P24. A mechanism coordinating the establishment of the dorsal–ventral and anterior–posterior axes during early Xenopus embryogenesis

Abstract

The formation of the dorsal–ventral (DV) and anterior–posterior (AP) axes is fundamental to the body plan of animals and regulated by several groups of polypeptide growth factor families including the TGF-β, FGF, and Wnt families. In order to ensure the correct formation of body plan, there must be genetic and developmental mechanisms that link and coordinately regulate the establishment of the DV and AP axes. However, the molecular mechanisms responsible for these interactions remain unclear. Here we demonstrate that the forkhead box transcription factor FoxB1, which is upregulated by the neuralizing factor XOct-25 (Takebayashi-Suzuki et al., Mech.
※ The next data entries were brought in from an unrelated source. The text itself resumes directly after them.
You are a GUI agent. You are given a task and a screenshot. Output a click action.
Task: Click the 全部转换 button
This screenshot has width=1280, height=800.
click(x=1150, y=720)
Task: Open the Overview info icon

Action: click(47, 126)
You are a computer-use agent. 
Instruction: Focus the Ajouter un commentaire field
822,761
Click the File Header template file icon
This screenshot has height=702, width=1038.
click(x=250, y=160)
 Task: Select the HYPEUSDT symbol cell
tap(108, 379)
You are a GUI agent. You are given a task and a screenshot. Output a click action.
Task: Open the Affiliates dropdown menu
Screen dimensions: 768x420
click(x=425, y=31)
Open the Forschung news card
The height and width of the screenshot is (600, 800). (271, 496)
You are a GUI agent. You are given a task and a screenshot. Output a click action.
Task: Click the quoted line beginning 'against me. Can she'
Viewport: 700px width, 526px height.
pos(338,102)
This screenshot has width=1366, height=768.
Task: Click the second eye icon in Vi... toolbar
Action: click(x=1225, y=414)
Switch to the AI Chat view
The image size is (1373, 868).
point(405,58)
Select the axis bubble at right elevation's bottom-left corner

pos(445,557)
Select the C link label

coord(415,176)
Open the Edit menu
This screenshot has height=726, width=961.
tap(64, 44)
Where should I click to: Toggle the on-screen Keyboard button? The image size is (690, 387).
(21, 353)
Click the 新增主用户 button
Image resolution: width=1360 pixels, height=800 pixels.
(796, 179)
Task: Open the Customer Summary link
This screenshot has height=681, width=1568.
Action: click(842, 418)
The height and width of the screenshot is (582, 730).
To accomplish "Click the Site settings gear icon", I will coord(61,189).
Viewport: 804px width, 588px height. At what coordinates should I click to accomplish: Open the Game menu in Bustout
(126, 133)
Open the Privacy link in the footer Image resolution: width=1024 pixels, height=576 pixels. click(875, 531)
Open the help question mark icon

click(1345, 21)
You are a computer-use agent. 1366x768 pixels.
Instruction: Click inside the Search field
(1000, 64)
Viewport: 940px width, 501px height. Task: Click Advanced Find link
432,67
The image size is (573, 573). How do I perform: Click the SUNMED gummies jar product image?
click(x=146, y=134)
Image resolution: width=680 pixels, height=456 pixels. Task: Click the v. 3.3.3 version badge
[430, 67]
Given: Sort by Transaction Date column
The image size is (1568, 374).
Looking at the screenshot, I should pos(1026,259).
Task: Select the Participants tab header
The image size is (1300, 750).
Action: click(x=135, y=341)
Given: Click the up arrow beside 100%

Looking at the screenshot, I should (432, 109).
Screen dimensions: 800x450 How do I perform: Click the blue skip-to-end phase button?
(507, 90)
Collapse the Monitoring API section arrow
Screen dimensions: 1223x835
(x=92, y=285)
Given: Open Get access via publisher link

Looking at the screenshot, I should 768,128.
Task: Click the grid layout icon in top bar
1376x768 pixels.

Dev., 2007), plays an essential role for the formation of the DV and AP axes. Overexpression of FoxB1 promotes neural induction and inhibits BMP-dependent epidermal differentiation in ectodermal explants, thereby regulating the DV patterning of the ectoderm. In addition, FoxB1 was also found to promote the formation of posterior neural tissue, and the posteriorizing effects of FoxB1 require Wnt signal activation, indicating that FoxB1 is also involved in AP axis patterning via the Wnt pathway. Loss-of-function analysis of FoxB1 confirmed that FoxB1 regulates the establishment of the DV and AP axes in Xenopus ectoderm. Importantly, we show evidence that FoxB1 functionally interacts with its upstream factor XOct-25 and plays an essential role in induction and/or maintenance of neural tissue. Our results suggest that FoxB1 contributes to a mechanism that fine tunes and leads to the coordinated formation of the DV and AP axes during early development.